JOB: Print the entries below without any changes, from the first line through the line that contains "I will pos(673,123).", including both of those lines.

───── MATERIAL FOR THE TASK

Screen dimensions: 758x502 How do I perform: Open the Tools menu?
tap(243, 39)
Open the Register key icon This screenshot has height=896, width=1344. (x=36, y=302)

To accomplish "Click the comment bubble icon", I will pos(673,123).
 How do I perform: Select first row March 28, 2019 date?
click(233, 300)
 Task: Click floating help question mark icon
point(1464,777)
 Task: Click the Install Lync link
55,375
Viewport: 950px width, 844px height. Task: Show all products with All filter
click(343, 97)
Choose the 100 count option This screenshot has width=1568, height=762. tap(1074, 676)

──────────

TASK ANSWER:
Screen dimensions: 758x502 How do I perform: Open the Tools menu?
tap(243, 39)
Open the Register key icon This screenshot has height=896, width=1344. (x=36, y=302)

To accomplish "Click the comment bubble icon", I will pos(673,123).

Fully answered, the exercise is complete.